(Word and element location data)
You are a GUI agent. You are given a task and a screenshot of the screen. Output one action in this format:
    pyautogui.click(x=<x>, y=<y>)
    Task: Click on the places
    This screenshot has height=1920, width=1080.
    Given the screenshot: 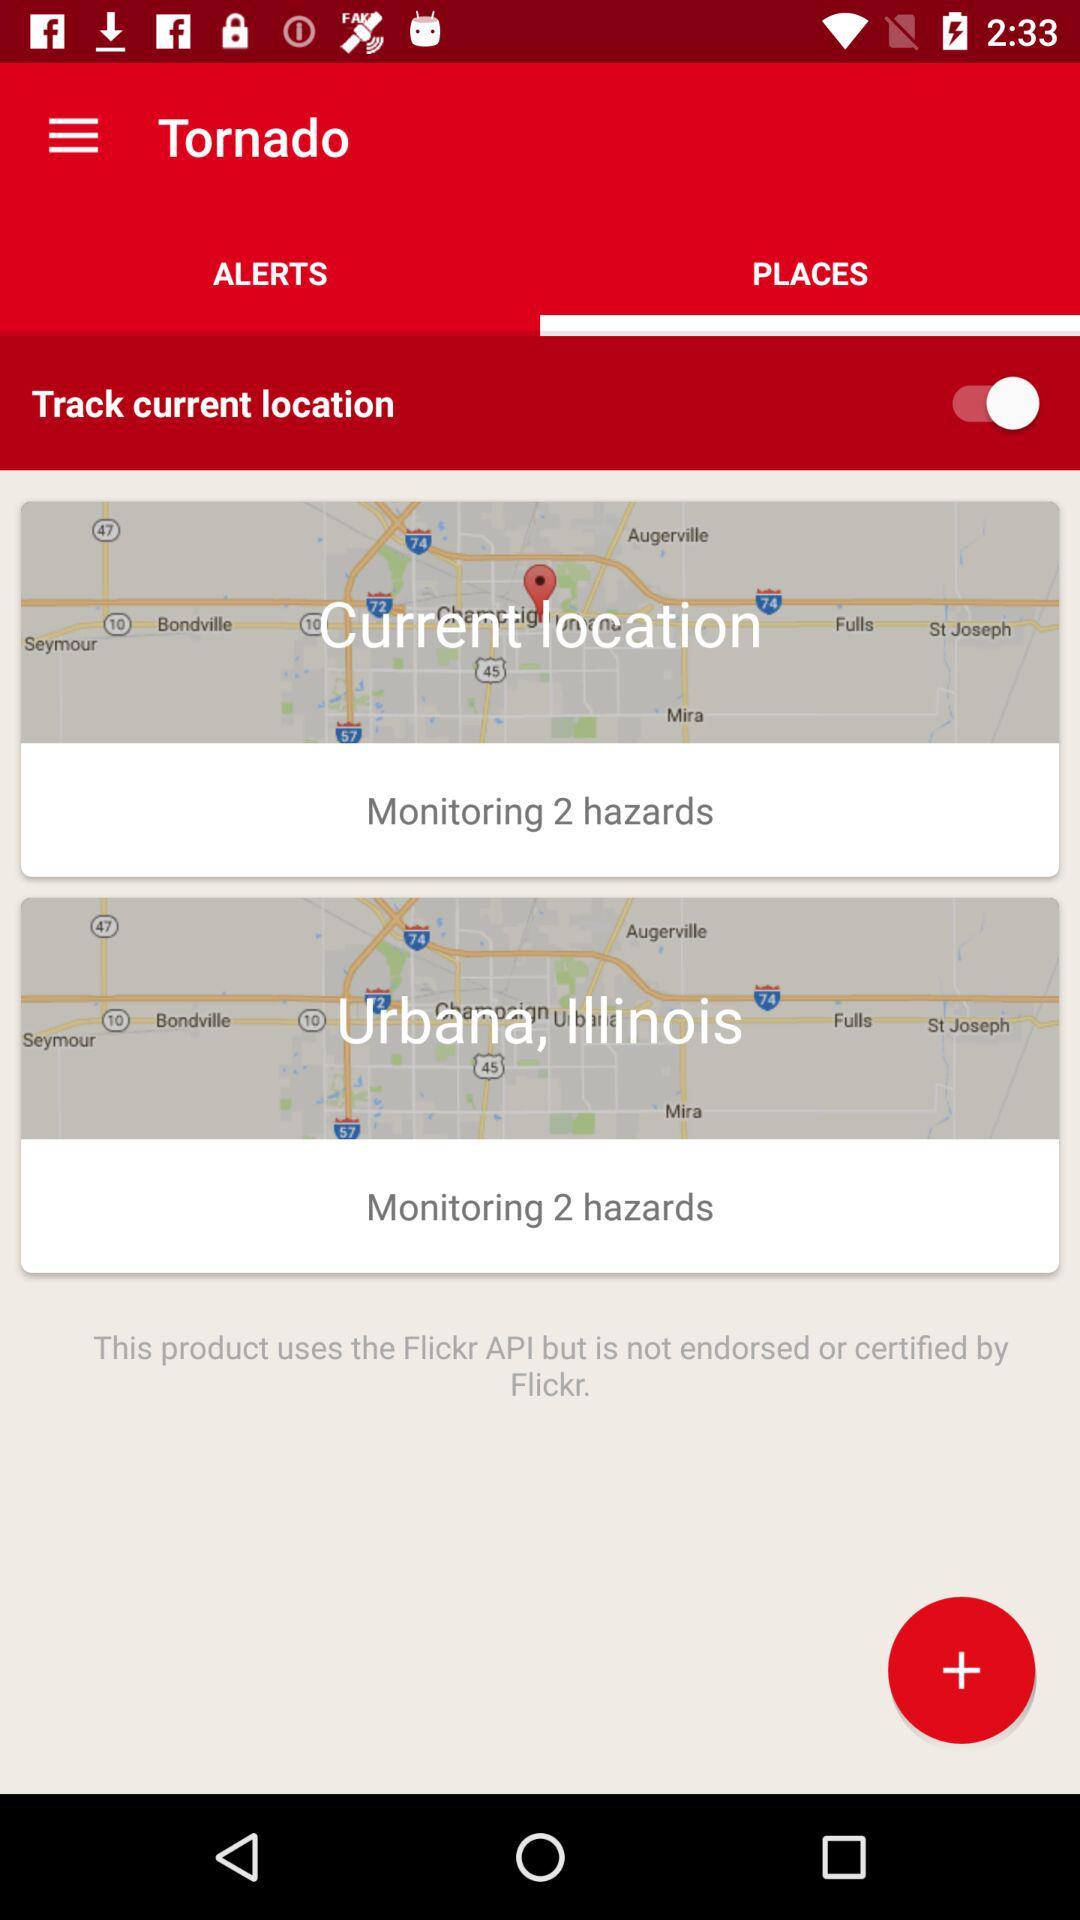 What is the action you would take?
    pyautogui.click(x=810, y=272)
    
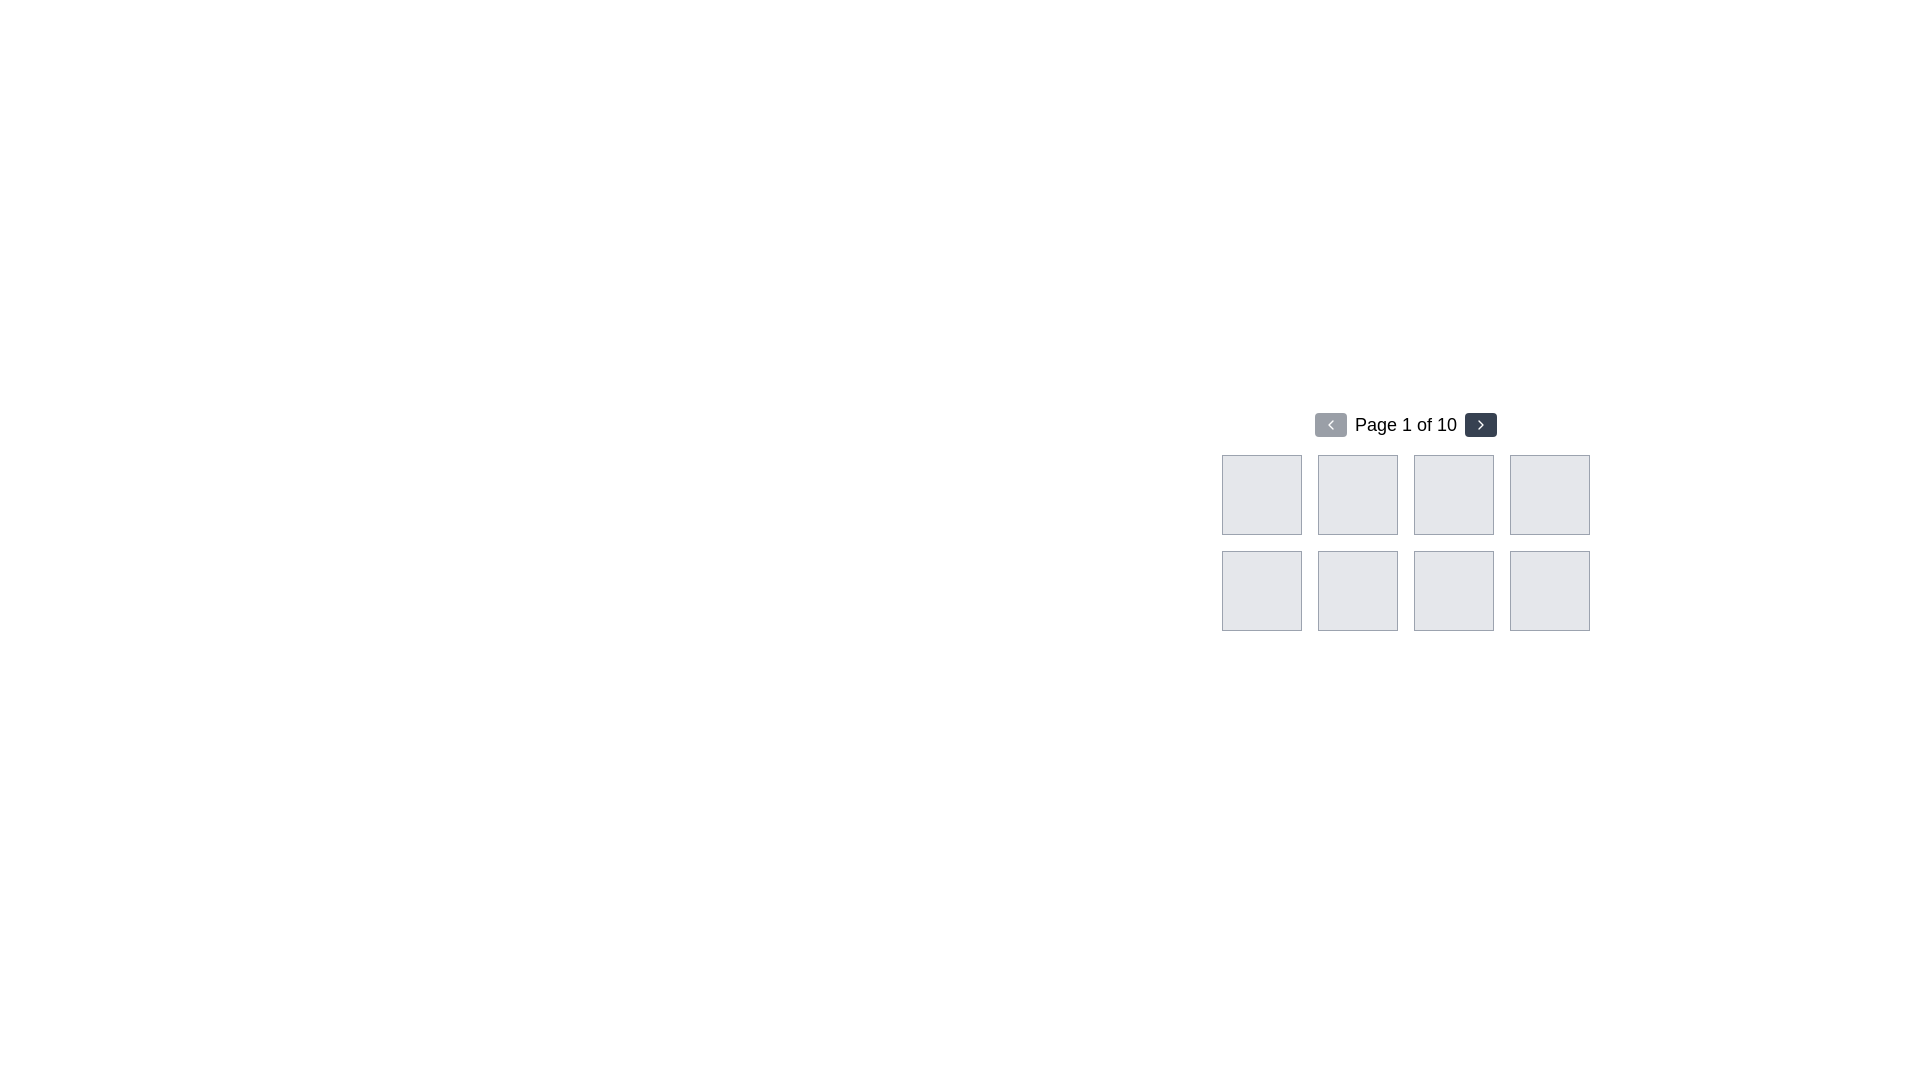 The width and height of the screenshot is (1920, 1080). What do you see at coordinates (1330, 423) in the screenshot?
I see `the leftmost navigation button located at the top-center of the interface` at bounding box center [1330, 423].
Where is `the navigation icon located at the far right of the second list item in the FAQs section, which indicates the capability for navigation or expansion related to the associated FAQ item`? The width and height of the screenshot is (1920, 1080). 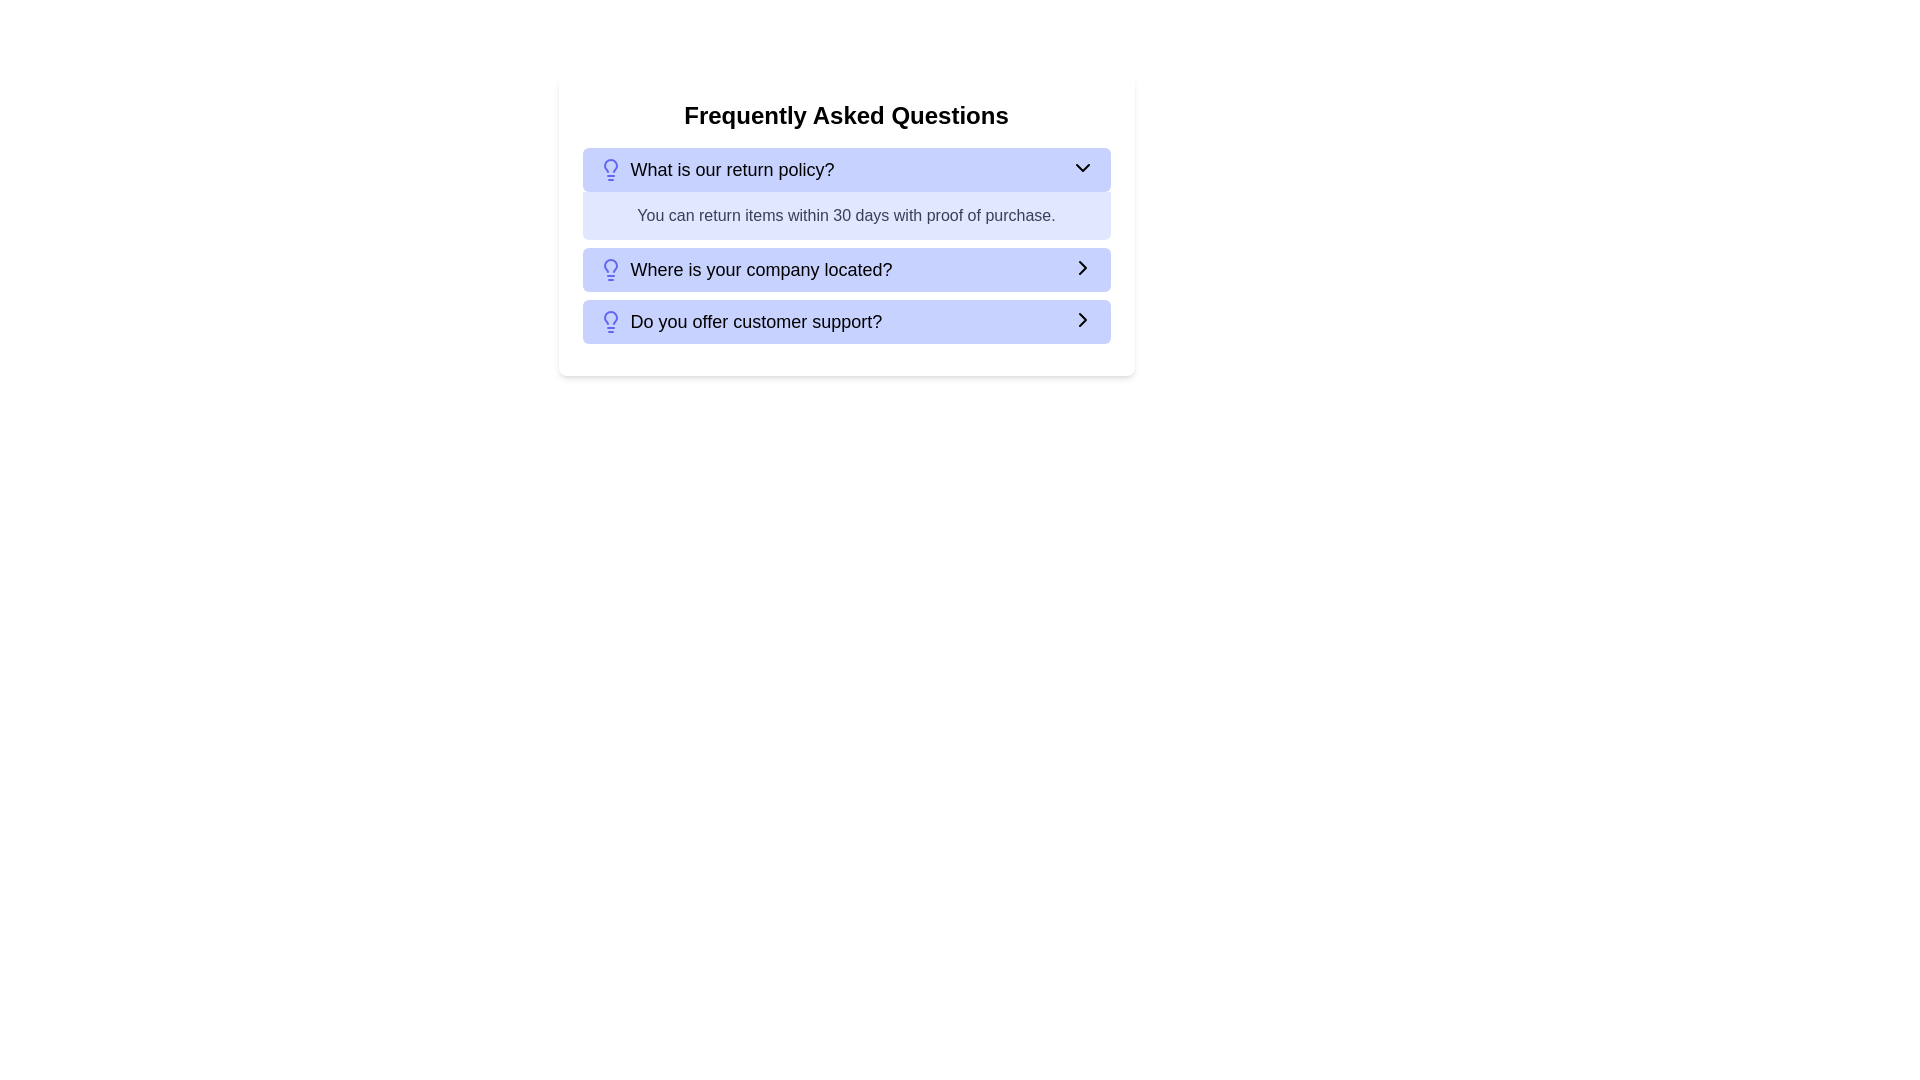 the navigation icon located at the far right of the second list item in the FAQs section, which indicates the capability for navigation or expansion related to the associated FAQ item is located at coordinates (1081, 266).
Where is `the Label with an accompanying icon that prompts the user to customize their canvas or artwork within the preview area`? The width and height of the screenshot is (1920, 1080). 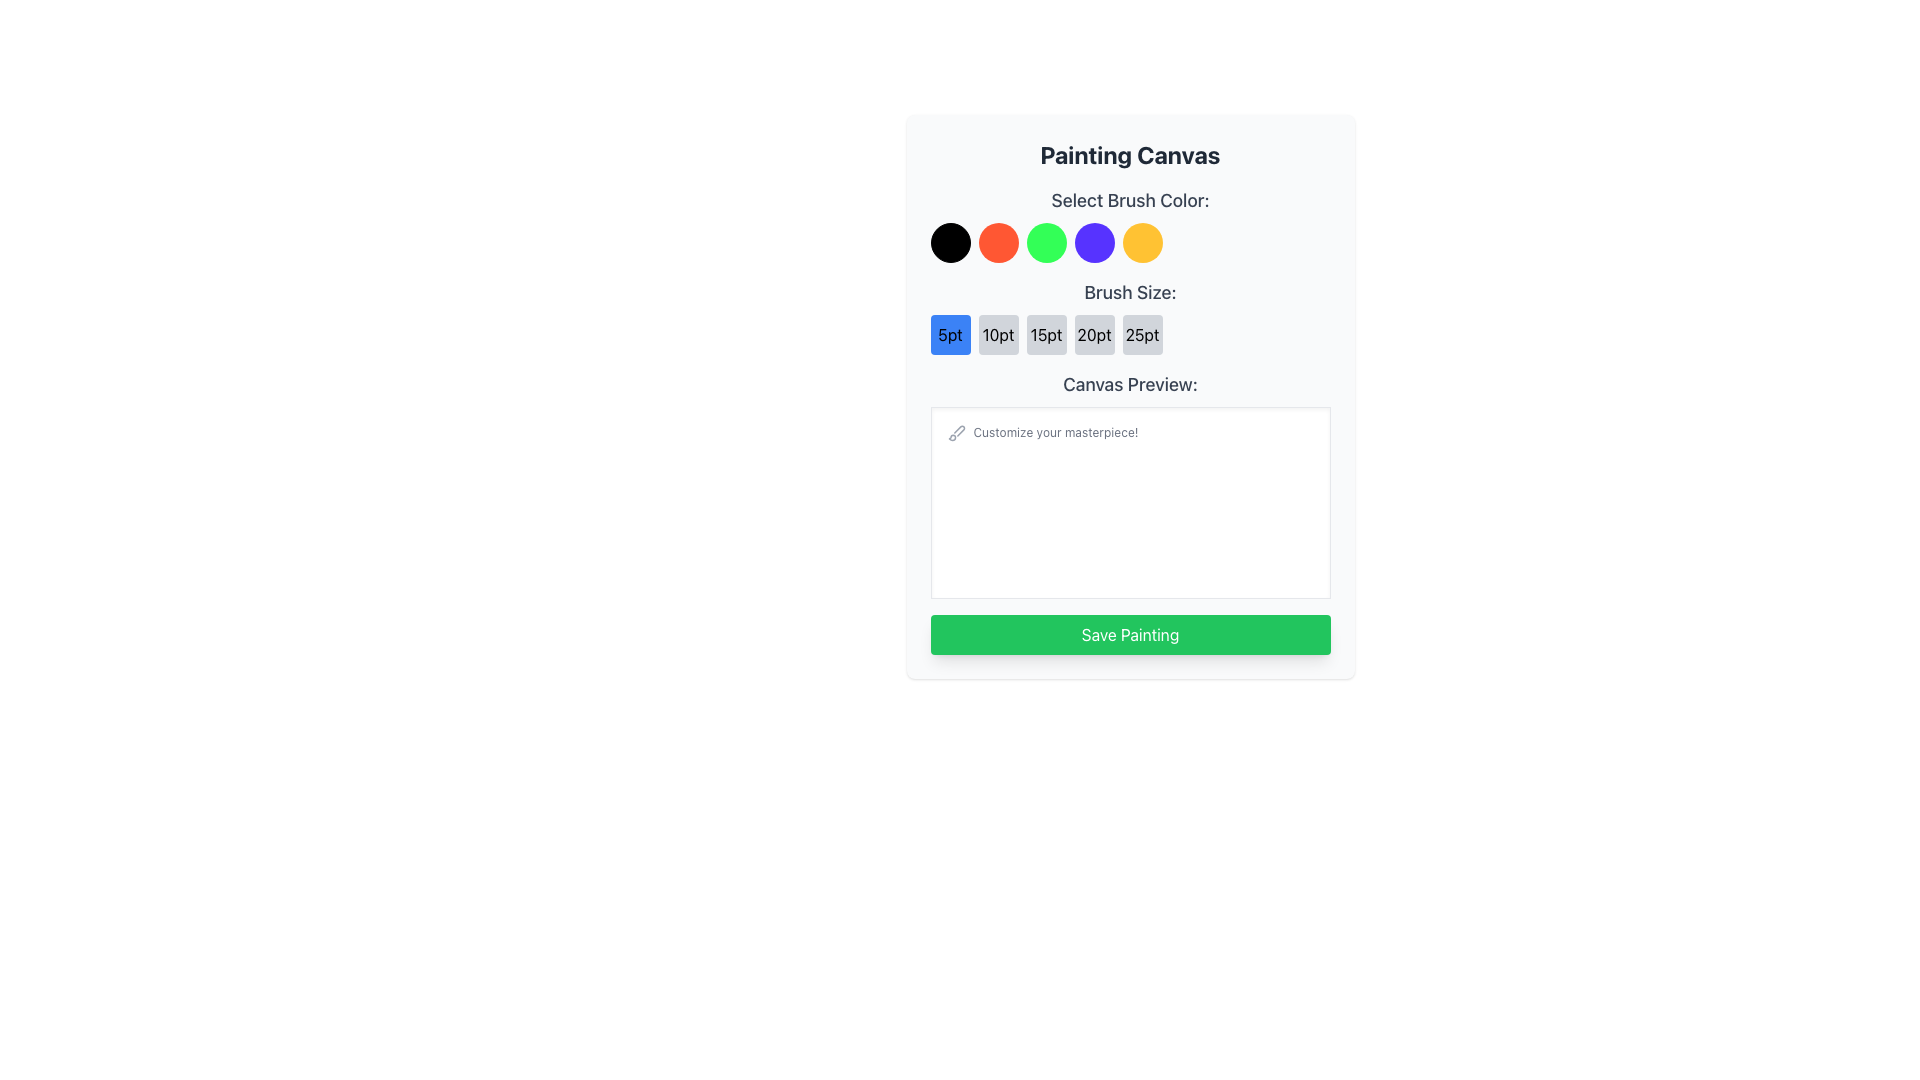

_EXERCISE_
Write out the rows verbatim, starting at the first line of the rows and ending at the line containing "This screenshot has", with that line included.

_SOLVED PROBLEM_
You are a GUI agent. You are given a task and a screenshot of the screen. Output one action in this format:
    pyautogui.click(x=<x>, y=<y>)
    Task: Click on the places
    This screenshot has height=1920, width=1080.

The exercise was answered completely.